Le bonheur des Belges. P. Roegiers
Voici un livre singulier, l’écho joyeux du roman d’Hugo Claus « Le chagrin des Belges » (1985). Dès la première page, la lectrice suit un enfant sur les lieux mythiques de l’histoire de la Belgique (Waterloo, l’Expo Universelle de 58, le Tour des Flandres…) à la rencontre de personnages Belges célèbres comme Breughel, Tintin, Simenon, Brel, Yolande Moreau etc…Nostalgique, Patrick Roegiers nous parle de son plat pays de manière déjantée, dans un style euphorique, en s’amusant à mélanger le fictif au réel. Les Belges seront conquis par cette lecture, les autres lecteurs pourront se référer à l’index pour comprendre toutes les références. Finalement, ce drôle de livre est un tour buissonnier de la question belge. Bon moment de lecture.

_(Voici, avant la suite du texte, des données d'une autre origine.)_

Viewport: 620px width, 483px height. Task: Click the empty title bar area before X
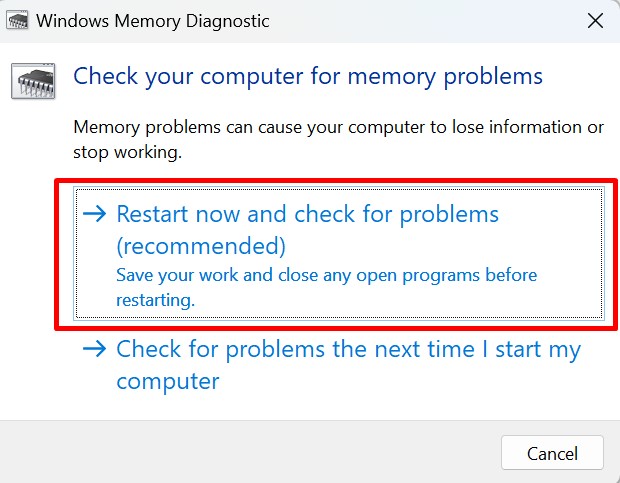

Paroles blessées. M. Terki
Il faut lire ce recueil de poésie, écrit en prose, en s’imprégnant de la beauté de chaque mot. Des paroles blessées comme des cicatrices. Meriem Terki évoque le temps qui passe, l’amour, la mort, le désir, l’attente… Elle dépose, sur les pages de ses cahiers d’étudiante, des mots comme des larmes et confie ses amours mortes, interdites, dans un rapport au corps très sensuel. En dévoilant son univers tissé d’absolu, Meriem oscille entre ombre et lumière pour provoquer en nous toute une gamme d’émotions.

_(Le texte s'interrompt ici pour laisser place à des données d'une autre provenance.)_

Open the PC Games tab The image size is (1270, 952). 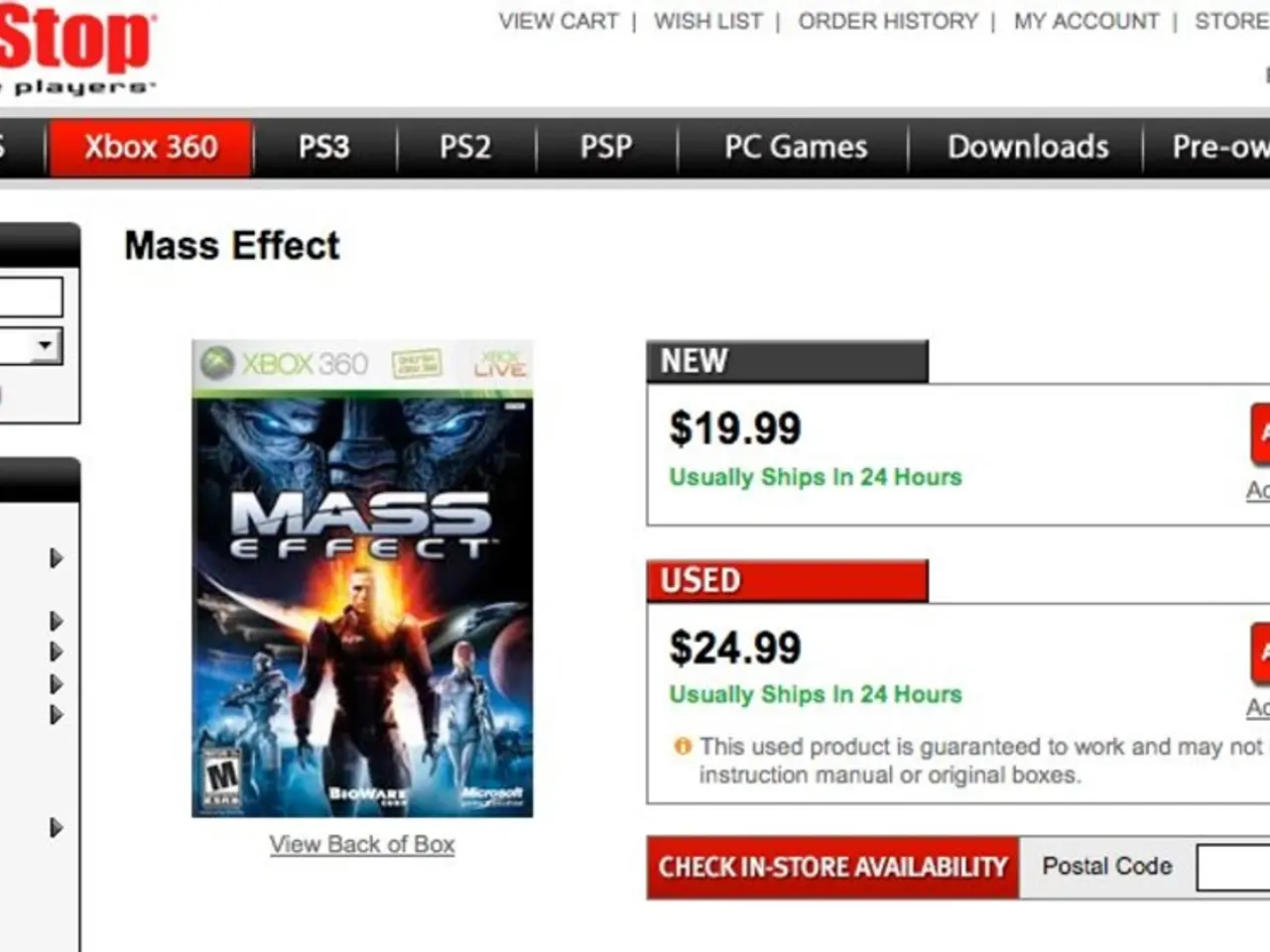(795, 147)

« Il est passé, tu sais, le train de nos baisers, j’attendrai qu’il revienne. »
Des chauves-souris, des singes et des hommes. P. Constant
L’OMS vient de publier un rapport selon lequel une personne décède chaque minute dans le monde à cause d’une maladie infectieuse. Paule Constant est bien placée pour nous parler des grandes épidémies: son père était médecin militaire et son mari est un infectiologue réputé. A travers cette fiction, l’auteure tente d’identifier la chaîne d’une mystérieuse épidémie mortelle en partant du premier malade: un gamin de deux ans nommé Emile. Tout se passe en Afrique, au Congo, dans la tribu des Boutouls entourée du désordre des herbes bambous et des plants de manioc. La sœur d’Emile, Olympe, joue avec un bébé chauve-souris sous un manguier alors que les garçons de la tribu partent à la recherche de gibier dans la Montagne des nuages. Quelques jours plus tard, l’ensemble de la tribu partage un festin: de la viande de brousse rapportée victorieusement par les garçons. Dans cette région, des sœurs et bénévoles de « Médecins Sans Frontières » s’activent pour soigner les populations en menant des campagnes de vaccination. Le personnage d’Agrippine est docteur en médecine et voyage pour des ONG, au gré des guerres et des épidémies, loin d’un système auquel elle n’adhère pas. Aux côtés de Virgile, un ethnologue, Agrippine va confronter ses thèses à propos des maladies endémiques. Malheureusement, l’ignorance et le manque de moyens favorisent le développement des épidémies et la bonne volonté ne suffit pas. La superstition est un autre grand thème du roman: Olympe sera destinée à porter la malédiction de la tribu. La nature se venge t-elle des hommes? Paule Constant, membre de l’Académie Goncourt, dépeint talentueusement la beauté de l’Afrique, ses croyances et ses traditions. C’est avec plaisir que nous partons dans cette aventure pourtant dénuée de mystère car Paule Constant a déjà dévoilé, dans quelques interviews, le nom de l’épidémie dont elle décrit les mécanismes: Ebola. Bon moment de lecture.
Jeune fille à l’ouvrage. Y. Ogawa
Ce recueil de dix nouvelles éveille, au fil des pages, chacun de nos sens. En effet, la lecture de cet ouvrage invite à un voyage poétique au Japon. A la manière d’un origami, Yôko Ogawa décrit avec délicatesse les détails de la vie quotidienne de ses personnages et précipite la lectrice dans un univers singulier. L’ensemble des éléments, propres à chaque histoire, évoque souvent un tableau d’art moderne. Mention spéciale pour « L’Encyclopédie » . Yôko Ogawa y développe des thèmes liés à l’intime, l’écriture, le désir, l’enfance et le mensonge. Bon moment de lecture.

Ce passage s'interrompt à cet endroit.